BORDERLINE - 
Collection "ceci est un essai" Granon édition - 2017- 55pages
Par son objet, sa démarche, ses sujets, mais aussi le parcours et les situations qui lui ont donné matière et forme, Borderline interroge la frontière.

C’est celle qui sépare la Flandre et la Wallonie que Charles Paulicevich s’est évertué à suivre et à traverser. A la fois linguistique, topologique et administrative, cette frontière cristallise nombre de passions politiques et sociales. Elle divise de bout en bout ce petit pays qu’est la Belgique alors même qu’il abrite en son cœur la capitale de l’Europe.

Pour donner forme à son projet, Charles Paulicevich a défini une méthode et il s’y est tenu implacablement. En délimitant un territoire formé par les quelques 80 communes immédiatement adjacentes à cette frontière, il s’est attaché à y suivre une série de rassemblements publics. Rencontrés au fil de son parcours, glânés sur les sites internet des communes concernées, ces « évènements » partagent, outre un territoire commun et un certain degré de publicité, d’autres traits remarquables. Tous assemblent des personnes passionnées par une même activité, les spectateurs et les participants tendent à s’y confondre. Tous se situent dans l’antichambre de l’entertainement, et font sensiblement appel à une certaine mythologie partagée qui attise la curiosité du regard. Surtout, tous donnent à voir des conditions sociales et économiques qui trouvent peu de place dans le monde de l’art et dans le monde médiatique, si ce n’est sous une forme volontiers misérabiliste et voyeuriste.

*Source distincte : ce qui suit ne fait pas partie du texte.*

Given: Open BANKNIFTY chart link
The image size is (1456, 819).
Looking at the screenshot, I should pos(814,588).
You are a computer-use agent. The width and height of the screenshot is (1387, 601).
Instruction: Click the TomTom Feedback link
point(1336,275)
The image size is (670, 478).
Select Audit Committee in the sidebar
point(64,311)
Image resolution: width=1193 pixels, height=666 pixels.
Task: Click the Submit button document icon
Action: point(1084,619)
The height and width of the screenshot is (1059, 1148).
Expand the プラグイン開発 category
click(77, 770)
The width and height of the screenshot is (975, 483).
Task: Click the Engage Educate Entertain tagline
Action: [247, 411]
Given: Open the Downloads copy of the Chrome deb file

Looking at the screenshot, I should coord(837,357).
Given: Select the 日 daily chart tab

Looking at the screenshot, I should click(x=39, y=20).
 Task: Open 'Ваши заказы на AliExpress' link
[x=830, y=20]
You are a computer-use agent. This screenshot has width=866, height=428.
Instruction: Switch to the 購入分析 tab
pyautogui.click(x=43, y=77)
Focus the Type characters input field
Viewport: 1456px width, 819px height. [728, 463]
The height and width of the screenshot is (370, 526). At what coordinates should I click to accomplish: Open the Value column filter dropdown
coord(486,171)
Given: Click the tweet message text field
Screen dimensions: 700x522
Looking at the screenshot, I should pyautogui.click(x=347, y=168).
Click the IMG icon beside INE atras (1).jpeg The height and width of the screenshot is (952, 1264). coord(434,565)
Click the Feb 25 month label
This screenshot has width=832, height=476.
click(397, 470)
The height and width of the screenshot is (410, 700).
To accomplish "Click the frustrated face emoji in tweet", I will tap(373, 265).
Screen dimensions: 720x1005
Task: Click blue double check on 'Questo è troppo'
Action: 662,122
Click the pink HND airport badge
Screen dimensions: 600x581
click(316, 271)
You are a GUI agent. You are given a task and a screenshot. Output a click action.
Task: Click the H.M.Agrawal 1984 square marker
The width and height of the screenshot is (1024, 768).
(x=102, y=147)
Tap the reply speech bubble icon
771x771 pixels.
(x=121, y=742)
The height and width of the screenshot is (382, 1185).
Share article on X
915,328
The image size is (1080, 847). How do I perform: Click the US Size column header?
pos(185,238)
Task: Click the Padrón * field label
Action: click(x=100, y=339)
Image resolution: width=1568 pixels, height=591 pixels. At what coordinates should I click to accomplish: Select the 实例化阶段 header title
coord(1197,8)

Pendant 3 ans, Charles Paulicevich se glisse dans l’assistance et les coulisses de ces « évènements » et bascule d’un monde à l’autre, traversant une multitude de bulles d’atmosphères qu’il se garde bien de vouloir faire éclater et au sein desquelles il s’immerge délicatement. Chaque image se lie à un récit, appelle un souvenir, distille une anecdote. Son travail ne lui apparaît pertinent qu’à partir du moment où lui-même prend part à la situation, que sa présence soit accueillie chaleureusement, ou qu’elle suscite l’embarras. Dès que s’échappe la mutuelle bienveillance entre lui et ceux qu’il regarde, il s’en va. Ses images ne cherchent à susciter ni le sarcasme, ni l’empathie, ni la complaisance, ni la désapprobation. A ce titre, sa démarche se distancie tout autant du genre documentaire que d’une esthétisation trop sûre d’elle.

Borderline présente une fresque de milieux, une farandole d’atmosphères, jusqu’à rendre imperceptible, voire à dissiper, cette fameuse frontière qu’il s’agissait d’interrroger. A tel point que l’on ne sait plus si cet ensemble d’images lui renvoie l’unité – le « sapiens », qui fascine tant cette photographie – ou une différenciation infinie et subtile de mondes. Tout en suivant et traversant cette ligne frontalière qui découpe autant qu’elle relie, l’auteur nous offre un regard singulier, poétique et presque intime de chacune de ces situations.

Louise Carlier, chercheuse en sociologie urbaine, Metrolab, Bruxelles.